> Excerpt to read:
# # # # #
Tapeworms are not a common problem and since the common flea is part of the life cycle of the most common tapes treating for fleas will go a long way to preventing tapes.
Ivomec can also be used in the treament of demodectic (red) mange as well with a daily treatment protocol. The exact rates escape me at the moment and like all things demodectic it needs to be caught in time or the cure will not be effective.


----------



## GoldenMom

Patty0315 said:


> As for me not to goof. I have safe guard here which is
> 
> suspension 10% {100mg/ml}
> 
> Also have ivermectin which is which is 1.87%
> 
> Pyrantel paste{pyrantel pamoate} which is 3.60 grams pyrantel base in 18.8 grams of paste.
> 
> What would be the dosing for every ten pounds of dog?
> 
> 
> Thanks, Patty


Safeguard=Fenbendazole=227mg/10#=2.27ml/10# (yes dogs get 10X the dose per pound compared to horses)

Ivermectin-Basically a dog and a horse get the same dosage per pound for intestinal parasite removal (heartworm prevention=much less needed). It's going to be awfully hard to dose. There's approximately 6cc of paste in each tube and each cc=~20000mcg (20mg), so each cc would do ~200# of dog. The liquid would be MUCH easier for you!!!!

Pyrantel-each tube contains 3600mg and 22.7mg/10# of dog is needed=so each tube would do ~1600# of dog. There is supposed to be 20ml in each tube so 1 ml would do an 80# dog.

I hope this helps (it's not nice to make me do math on my day off!!!!  )


----------



## Firethorn

I HHHHHHHHHHATE pest controle! If I did not love their hosts I would refuse to deal with them! 
I was looking for some place to buy meds for cheep. We have all heard the adds claiming that on line is cheeper. I have finally found the place that IS. Thought I would share. www.pets-megastore.com or call them at 1-866-270-2303. Orders over $100 ship free. They have the popular brands and some better alternatives. 
Mrs C


----------



## americanbulldog

I just wanted to say thanks for keeping this 
"sticky" I refer to it often.


----------



## GoldenMom

You're very welcome!


----------



## slowsuki1

do not want to sound stupid, but i herd if you feed your dog a penny it would get rid of worms.any truth to that story.


----------



## GoldenMom

No! Please don't feed your dog pennies. Pennies minted after 1982 have a zinc core and have been known to cause zinc toxicosis.

This is from the ASPCA:

It is common for pets, especially dogs, to ingest coins. Among the circulating U.S. coins, only pennies pose a toxicity hazard. Pennies minted after 1982 contain a zinc core surrounded by copper plating. Each penny contains about 2,440 mg of elemental zinc. Subacute or chronic zinc toxicosis can affect the renal, hepatic, gastrointestinal, and hematopoietic tissues. Zinc toxicosis can cause hemolytic anemia, which can lead to hemoglobinemia and hemogloburinia. Because of these severe effects, consider all penny ingestions potentially dangerous, and treat each case aggressively.


----------



## GoatsRus

Sorry, I just want to be clear on the frontline...it's still a topical treatement and by you using the word "give" you didn't mean that it is given orally, right?? Also, can you buy frontline in a bottle somewhere or were you just giving the dosages out if you used a large prepackaged size and did 3 small dogs. I'm confused since the frontline that I buy is already packaged per dose. I'd love to get a bottle and dose it out to the cats and dogs.
# # # # #
> Data for analysis:

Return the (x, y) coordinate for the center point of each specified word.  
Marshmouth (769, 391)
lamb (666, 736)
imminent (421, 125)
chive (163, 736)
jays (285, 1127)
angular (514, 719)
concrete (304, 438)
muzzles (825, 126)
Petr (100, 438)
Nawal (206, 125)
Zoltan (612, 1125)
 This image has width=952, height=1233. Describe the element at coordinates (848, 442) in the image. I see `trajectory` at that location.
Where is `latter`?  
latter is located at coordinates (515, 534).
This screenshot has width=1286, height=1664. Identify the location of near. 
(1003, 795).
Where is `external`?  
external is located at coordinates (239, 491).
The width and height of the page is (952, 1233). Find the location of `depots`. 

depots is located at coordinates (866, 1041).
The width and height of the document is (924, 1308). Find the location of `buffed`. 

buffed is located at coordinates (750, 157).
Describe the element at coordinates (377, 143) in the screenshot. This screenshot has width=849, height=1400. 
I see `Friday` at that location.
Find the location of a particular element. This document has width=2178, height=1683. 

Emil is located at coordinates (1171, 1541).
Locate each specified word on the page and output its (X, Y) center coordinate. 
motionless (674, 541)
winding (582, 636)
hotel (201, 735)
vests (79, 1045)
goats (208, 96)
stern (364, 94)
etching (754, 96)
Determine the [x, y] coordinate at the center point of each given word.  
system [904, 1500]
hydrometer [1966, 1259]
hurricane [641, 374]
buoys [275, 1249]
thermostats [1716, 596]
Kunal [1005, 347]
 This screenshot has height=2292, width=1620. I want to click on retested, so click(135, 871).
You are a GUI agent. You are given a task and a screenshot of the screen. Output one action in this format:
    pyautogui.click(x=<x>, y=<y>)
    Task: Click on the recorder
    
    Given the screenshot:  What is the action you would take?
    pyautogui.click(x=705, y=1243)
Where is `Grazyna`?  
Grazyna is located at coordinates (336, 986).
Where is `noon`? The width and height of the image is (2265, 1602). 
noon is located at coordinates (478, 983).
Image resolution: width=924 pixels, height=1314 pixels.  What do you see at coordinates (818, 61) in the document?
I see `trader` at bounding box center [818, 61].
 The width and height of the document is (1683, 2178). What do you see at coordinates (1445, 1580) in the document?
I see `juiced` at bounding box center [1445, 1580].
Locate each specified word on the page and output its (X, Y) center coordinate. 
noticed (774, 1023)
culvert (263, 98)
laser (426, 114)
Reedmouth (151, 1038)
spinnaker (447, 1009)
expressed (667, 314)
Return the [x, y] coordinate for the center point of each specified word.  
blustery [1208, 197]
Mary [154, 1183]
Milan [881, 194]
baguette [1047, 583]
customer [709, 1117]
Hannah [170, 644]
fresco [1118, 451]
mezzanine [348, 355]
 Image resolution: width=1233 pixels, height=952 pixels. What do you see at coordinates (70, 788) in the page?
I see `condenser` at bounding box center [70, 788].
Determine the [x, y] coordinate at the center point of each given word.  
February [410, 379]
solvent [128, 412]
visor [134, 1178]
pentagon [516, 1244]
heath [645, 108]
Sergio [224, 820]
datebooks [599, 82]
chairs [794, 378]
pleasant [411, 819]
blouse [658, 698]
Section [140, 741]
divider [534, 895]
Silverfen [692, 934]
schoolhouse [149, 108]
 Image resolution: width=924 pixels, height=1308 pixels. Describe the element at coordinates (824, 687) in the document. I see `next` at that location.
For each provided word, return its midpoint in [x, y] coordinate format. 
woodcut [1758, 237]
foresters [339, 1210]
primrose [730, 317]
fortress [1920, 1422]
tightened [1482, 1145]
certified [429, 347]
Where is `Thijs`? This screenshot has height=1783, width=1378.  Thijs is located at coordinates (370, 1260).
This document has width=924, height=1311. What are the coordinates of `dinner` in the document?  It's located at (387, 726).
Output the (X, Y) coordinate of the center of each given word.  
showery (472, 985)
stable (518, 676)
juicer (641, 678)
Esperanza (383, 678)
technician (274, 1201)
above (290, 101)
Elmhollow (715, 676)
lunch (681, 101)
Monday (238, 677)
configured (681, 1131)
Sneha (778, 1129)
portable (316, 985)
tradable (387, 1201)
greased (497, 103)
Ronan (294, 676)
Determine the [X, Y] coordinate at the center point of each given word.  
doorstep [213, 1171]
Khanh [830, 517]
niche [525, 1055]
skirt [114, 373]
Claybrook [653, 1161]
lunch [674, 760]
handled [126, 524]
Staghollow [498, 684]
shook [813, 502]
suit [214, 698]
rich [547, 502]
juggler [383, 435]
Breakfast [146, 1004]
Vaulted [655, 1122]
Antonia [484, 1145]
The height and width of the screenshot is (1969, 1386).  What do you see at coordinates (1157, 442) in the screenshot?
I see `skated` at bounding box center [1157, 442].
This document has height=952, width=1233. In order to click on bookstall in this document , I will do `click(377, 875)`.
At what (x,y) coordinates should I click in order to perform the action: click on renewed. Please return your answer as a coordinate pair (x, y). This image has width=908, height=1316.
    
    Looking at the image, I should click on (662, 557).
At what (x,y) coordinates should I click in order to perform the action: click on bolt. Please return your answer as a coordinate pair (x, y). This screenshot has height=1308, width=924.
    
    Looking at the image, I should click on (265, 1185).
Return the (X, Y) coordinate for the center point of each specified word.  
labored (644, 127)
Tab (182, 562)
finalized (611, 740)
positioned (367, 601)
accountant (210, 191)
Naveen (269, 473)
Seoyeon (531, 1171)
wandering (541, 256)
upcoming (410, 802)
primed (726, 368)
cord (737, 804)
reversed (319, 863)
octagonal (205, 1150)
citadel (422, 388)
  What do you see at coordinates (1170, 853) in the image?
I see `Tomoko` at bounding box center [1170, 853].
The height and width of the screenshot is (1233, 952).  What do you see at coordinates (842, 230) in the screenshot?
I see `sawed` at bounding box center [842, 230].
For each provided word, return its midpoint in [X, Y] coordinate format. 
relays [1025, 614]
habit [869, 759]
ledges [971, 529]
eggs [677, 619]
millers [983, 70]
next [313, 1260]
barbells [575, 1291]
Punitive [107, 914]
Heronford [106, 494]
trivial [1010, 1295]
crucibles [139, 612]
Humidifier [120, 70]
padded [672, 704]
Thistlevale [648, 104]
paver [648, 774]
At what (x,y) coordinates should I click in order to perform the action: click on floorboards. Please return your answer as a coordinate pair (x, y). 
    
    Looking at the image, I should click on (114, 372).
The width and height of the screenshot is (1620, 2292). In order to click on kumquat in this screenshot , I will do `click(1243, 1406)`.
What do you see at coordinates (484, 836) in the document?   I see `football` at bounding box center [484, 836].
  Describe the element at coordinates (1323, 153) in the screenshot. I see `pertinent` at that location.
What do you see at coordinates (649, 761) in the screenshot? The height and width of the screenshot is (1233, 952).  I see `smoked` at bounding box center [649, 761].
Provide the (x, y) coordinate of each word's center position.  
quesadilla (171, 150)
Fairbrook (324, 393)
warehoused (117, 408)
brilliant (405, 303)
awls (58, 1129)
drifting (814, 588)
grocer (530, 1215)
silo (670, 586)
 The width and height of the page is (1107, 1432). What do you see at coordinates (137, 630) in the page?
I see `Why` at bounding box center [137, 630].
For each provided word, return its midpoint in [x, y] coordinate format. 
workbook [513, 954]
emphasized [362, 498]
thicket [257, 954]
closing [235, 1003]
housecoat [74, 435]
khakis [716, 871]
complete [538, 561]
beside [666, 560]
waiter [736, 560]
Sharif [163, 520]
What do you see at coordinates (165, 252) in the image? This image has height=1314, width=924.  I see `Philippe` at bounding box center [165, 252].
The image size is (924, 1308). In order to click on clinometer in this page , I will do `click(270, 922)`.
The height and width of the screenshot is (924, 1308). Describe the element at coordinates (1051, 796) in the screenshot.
# # # # #
> Exercises to complete:
(a) Write out the part of the parasite-treatment thread that begins at the words "## Firethorn" and stops after "some better alternatives.".
(b) Answer these questions using the parasite-treatment thread:
(i) Which insect is part of the life cycle of the most common tapeworms?
(ii) What Safeguard dose in milliliters is given for every 10 pounds of dog?
(iii) What metal forms the core of pennies minted after 1982?

> Set of answers:
(a)
## Firethorn

I HHHHHHHHHHATE pest controle! If I did not love their hosts I would refuse to deal with them! 
I was looking for some place to buy meds for cheep. We have all heard the adds claiming that on line is cheeper. I have finally found the place that IS. Thought I would share. www.pets-megastore.com or call them at 1-866-270-2303. Orders over $100 ship free. They have the popular brands and some better alternatives.

(b)
(i) The common flea.
(ii) 2.27 ml per 10 pounds.
(iii) Zinc.